• _What you have to do_
Copy the items below word for word, from the line containing "Where should I click to: Click bottom" down to the line containing "Click the 检查间隔（秒）interval", both included. Leave out everything else.

-- BEGIN Record extracts --

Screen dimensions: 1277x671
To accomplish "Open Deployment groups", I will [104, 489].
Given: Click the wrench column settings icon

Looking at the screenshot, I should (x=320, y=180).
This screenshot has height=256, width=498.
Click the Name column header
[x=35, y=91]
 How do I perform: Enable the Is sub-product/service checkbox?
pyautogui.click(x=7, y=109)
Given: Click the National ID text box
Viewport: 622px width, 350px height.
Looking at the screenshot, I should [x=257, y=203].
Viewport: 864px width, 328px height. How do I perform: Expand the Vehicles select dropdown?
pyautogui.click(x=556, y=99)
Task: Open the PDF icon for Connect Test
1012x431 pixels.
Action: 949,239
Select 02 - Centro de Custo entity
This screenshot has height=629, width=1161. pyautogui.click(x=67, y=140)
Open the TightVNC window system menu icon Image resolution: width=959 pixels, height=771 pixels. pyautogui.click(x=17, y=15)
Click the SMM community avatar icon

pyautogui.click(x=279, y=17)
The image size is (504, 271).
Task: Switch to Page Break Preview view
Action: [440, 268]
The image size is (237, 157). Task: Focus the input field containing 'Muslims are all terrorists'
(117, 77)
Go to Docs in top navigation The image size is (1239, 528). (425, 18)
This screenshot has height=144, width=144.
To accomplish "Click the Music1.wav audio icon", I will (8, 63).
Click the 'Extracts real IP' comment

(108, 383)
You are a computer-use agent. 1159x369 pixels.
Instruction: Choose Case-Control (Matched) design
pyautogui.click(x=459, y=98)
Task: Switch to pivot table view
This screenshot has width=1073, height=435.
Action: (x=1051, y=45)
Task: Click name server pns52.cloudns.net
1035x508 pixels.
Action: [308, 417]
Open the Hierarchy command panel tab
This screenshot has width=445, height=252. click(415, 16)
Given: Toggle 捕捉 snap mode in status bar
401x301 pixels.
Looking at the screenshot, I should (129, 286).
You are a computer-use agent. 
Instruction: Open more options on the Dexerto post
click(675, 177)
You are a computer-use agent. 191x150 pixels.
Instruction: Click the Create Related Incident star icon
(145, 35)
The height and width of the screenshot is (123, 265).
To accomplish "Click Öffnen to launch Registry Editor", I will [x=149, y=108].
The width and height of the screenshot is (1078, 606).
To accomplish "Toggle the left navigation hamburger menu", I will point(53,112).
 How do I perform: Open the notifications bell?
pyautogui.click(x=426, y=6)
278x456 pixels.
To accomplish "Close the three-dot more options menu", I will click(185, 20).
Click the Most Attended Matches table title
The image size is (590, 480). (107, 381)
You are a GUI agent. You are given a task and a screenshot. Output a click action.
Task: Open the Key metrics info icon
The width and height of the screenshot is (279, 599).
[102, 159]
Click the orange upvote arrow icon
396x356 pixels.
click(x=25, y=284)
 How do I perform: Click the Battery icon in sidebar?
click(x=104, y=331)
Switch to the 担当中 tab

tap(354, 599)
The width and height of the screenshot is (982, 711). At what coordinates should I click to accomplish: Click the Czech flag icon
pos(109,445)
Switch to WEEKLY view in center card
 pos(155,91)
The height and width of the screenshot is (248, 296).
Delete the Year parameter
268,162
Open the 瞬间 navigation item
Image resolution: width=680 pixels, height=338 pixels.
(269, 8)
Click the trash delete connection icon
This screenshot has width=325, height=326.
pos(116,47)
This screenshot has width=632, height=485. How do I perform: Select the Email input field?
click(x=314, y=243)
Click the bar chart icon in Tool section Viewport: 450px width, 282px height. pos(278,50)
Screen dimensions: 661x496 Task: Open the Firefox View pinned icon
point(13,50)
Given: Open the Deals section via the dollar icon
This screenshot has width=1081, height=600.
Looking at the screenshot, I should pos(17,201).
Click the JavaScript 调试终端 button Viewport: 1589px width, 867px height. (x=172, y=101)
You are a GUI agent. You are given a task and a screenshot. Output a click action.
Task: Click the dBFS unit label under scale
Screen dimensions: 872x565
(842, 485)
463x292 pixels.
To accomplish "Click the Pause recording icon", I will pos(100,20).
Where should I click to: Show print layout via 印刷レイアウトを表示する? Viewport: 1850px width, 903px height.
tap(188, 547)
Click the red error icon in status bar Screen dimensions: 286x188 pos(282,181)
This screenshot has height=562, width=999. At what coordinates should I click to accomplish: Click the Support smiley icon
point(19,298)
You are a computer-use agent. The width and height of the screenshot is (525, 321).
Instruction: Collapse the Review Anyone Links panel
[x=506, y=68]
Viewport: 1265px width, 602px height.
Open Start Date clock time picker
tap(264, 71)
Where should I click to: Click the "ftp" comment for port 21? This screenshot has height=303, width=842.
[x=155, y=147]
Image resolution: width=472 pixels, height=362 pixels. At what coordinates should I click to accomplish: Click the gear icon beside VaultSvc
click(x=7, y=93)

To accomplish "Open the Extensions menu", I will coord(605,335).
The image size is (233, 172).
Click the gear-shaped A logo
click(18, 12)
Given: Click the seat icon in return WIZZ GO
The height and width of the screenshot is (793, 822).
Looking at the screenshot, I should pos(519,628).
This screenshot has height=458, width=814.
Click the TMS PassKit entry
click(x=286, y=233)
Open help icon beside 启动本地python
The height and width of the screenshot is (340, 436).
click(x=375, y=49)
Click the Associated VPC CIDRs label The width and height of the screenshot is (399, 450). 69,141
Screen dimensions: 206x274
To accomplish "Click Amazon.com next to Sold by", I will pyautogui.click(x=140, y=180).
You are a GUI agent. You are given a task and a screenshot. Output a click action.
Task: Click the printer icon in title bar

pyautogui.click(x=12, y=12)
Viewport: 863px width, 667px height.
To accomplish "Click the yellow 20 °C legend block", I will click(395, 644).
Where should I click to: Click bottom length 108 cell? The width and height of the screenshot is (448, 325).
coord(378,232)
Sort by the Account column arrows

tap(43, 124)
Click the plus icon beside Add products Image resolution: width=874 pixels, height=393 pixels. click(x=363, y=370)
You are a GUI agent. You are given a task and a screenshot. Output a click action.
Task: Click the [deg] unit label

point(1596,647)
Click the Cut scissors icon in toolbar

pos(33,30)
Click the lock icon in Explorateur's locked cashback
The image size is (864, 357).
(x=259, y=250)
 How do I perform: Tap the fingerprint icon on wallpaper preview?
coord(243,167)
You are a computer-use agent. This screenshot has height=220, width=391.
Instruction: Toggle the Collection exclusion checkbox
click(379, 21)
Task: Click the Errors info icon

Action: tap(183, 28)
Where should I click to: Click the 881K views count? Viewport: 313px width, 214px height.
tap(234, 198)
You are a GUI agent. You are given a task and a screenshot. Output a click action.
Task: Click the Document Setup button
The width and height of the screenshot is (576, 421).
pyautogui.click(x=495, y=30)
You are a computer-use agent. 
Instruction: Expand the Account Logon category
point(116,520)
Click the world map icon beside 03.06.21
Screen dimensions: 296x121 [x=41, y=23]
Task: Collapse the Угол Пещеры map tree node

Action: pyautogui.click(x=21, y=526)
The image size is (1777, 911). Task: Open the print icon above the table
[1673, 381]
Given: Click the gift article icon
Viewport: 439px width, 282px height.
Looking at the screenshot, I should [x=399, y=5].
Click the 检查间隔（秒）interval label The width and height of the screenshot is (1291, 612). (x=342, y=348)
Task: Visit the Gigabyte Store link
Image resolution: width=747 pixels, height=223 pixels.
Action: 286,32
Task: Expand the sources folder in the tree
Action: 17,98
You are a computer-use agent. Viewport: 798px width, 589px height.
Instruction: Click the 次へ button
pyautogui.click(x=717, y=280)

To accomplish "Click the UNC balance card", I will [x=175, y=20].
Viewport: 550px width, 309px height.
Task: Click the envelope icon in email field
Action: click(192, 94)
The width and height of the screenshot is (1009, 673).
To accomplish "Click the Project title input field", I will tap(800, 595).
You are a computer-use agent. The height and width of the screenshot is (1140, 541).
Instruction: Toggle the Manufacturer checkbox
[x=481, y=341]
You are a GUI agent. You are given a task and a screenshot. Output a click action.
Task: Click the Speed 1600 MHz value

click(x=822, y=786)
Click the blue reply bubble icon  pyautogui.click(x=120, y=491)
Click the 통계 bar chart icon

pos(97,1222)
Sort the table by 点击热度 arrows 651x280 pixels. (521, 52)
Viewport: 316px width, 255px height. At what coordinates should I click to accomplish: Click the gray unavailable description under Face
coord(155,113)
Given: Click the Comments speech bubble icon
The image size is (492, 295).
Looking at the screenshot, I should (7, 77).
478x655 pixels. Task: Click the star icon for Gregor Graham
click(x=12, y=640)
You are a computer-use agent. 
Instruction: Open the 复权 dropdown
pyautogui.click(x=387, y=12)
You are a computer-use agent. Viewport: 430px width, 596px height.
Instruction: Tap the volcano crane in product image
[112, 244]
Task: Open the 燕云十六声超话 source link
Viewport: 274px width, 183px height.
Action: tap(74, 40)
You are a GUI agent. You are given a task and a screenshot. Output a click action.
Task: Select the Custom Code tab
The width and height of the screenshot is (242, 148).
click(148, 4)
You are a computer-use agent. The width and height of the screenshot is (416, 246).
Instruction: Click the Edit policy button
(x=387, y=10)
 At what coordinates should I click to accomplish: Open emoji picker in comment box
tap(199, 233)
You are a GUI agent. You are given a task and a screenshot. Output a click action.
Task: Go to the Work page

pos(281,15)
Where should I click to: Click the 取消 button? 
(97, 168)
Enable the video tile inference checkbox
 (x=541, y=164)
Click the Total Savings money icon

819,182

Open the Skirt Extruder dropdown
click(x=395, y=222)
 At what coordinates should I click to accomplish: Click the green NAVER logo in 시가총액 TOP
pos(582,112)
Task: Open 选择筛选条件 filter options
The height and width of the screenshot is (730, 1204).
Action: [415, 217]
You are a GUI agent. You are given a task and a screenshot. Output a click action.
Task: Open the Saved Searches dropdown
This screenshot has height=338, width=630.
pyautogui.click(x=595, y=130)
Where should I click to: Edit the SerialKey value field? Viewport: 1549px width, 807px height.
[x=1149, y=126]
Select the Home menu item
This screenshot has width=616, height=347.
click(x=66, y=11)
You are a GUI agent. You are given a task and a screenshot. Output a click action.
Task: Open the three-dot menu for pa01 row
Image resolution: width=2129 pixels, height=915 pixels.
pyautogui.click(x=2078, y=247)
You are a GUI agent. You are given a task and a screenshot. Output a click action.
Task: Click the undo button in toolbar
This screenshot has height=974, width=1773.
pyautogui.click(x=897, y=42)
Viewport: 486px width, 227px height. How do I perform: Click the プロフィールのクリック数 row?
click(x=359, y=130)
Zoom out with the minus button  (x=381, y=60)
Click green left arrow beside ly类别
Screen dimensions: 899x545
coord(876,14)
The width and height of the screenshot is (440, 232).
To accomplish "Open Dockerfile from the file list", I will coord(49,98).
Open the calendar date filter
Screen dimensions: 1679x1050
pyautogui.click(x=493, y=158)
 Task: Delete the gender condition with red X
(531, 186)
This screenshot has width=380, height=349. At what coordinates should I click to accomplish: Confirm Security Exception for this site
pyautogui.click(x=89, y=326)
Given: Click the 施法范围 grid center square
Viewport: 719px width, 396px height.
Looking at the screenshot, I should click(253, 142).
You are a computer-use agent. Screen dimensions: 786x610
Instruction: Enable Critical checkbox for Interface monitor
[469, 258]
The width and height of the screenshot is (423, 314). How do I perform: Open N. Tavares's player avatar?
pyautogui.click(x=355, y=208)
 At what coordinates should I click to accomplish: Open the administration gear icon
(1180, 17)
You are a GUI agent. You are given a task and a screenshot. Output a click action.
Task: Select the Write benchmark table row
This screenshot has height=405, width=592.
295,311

-- END Record extracts --

• _Output below_
Where should I click to: Click bottom length 108 cell? The width and height of the screenshot is (448, 325).
coord(378,232)
Sort by the Account column arrows

tap(43, 124)
Click the plus icon beside Add products Image resolution: width=874 pixels, height=393 pixels. click(x=363, y=370)
You are a GUI agent. You are given a task and a screenshot. Output a click action.
Task: Click the [deg] unit label

point(1596,647)
Click the Cut scissors icon in toolbar

pos(33,30)
Click the lock icon in Explorateur's locked cashback
The image size is (864, 357).
(x=259, y=250)
 How do I perform: Tap the fingerprint icon on wallpaper preview?
coord(243,167)
You are a computer-use agent. This screenshot has height=220, width=391.
Instruction: Toggle the Collection exclusion checkbox
click(379, 21)
Task: Click the Errors info icon

Action: tap(183, 28)
Where should I click to: Click the 881K views count? Viewport: 313px width, 214px height.
tap(234, 198)
You are a GUI agent. You are given a task and a screenshot. Output a click action.
Task: Click the Document Setup button
The width and height of the screenshot is (576, 421).
pyautogui.click(x=495, y=30)
You are a computer-use agent. 
Instruction: Expand the Account Logon category
point(116,520)
Click the world map icon beside 03.06.21
Screen dimensions: 296x121 [x=41, y=23]
Task: Collapse the Угол Пещеры map tree node

Action: pyautogui.click(x=21, y=526)
The image size is (1777, 911). Task: Open the print icon above the table
[1673, 381]
Given: Click the gift article icon
Viewport: 439px width, 282px height.
Looking at the screenshot, I should [x=399, y=5].
Click the 检查间隔（秒）interval label The width and height of the screenshot is (1291, 612). (x=342, y=348)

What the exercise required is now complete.